An x-ray source used in medical imaging systems, such as computed tomography systems, typically includes an evacuated x-ray envelope containing an anode and a cathode. X-rays are produced by applying a high voltage across the anode and cathode and accelerating electrons from the cathode against a focal spot on the anode. The x-rays diverge from the focal spot in a generally conical pattern.
Known cathode assemblies for such x-ray sources typically include a cathode cup, a cathode insulator, and several current carrying filaments. Each filament includes a coil and leads extending from respective ends of the coils. The cathode cup has a filament receiving portion for the filaments, and lead openings extend through the cup to the filament receiving portion. Cathode insulators are connected to the cathode cup, and the filament leads extend through respective lead openings and insulators to an energy source.
At least one known cathode insulator includes a hollow filament lead tube, a substantially cylindrical insulating member, and a nickel flange. A bore extends through the cylindrical insulating member and the filament is located in the insulating member bore. Particularly, the filament lead tube is positioned within the insulating member bore and is brazed to the insulating member so that the axis of the tube is coaxial with the axis of the insulating member. The tube extends from one end of the insulating member. The flange is brazed to an outer surface of the insulating member, and has a flange portion which extends radially outwardly from the insulating member outer surface.
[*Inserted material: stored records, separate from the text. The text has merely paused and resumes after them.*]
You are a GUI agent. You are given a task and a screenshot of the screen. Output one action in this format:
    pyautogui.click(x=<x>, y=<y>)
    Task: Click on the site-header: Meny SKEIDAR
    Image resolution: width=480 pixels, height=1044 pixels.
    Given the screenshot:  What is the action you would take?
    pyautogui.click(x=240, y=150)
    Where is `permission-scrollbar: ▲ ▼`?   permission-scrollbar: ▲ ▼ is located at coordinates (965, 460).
To form the cathode assembly, the cathode insulator is spot welded to the cathode cup, and filaments are inserted into the cathode cup so that each filament coil rests in the filament receiving portion and each filament lead extends through a respective lead opening and cathode insulator. Particularly, and for each lead opening, the flange portion of the flange of an insulator is spot welded to the cathode cup so that the insulating member bore and filament lead tube are aligned with the respective lead opening. Filaments are then inserted into the cathode cup so that the filament leads extend through the lead openings and cathode insulators to a specific filament set height.
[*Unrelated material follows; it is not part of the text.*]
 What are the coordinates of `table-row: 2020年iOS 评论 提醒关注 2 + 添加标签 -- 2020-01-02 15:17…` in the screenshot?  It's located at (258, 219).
Precise positioning of the filaments is important because such positioning affects operation characteristics of the x-ray tube, such as focal spot size and position. Incorrect focal spot position causes image resolution loss and image degradation. Accordingly, it is desirable to properly position each filament lead, and particularly the filament coils, within the cathode cup.
To facilitate proper filament positioning, each filament lead, after being set to a predetermined filament set height, is flashed to its respective cathode insulator filament lead tube. The spot welding and flashing processes facilitate ensuring that each filament is positioned for correct focal spot positioning.
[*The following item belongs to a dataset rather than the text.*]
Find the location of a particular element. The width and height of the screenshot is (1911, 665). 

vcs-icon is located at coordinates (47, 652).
The welding and flashing processes described above, however, are time consuming and cumbersome. For example, flanges from adjacent cathode insulators often overlap, inhibiting satisfactory welding. Therefore, the flanges must often be trimmed before they are welded to the cathode cup. Trimming the flanges is a time consuming and tedious task. Furthermore, the welds between the respective flanges and the cathode cup may loosen during the flashing process and tube operation, causing the respective cathode insulators to move relative to the cathode cup. Such movement requires readjusting the filament, and re-flashing, and re-working the filament leads.
It would be desirable to eliminate flange trimming when attaching a cathode insulator to a cathode cup. It also would be desirable to eliminate the time consuming welding process and minimize the time consuming and costly process of repositioning, re-flashing, and re-working filaments within a cathode cup. Eliminating such processes, however, preferably would not result in any less precise positioning of the filament coils in the cathode cup.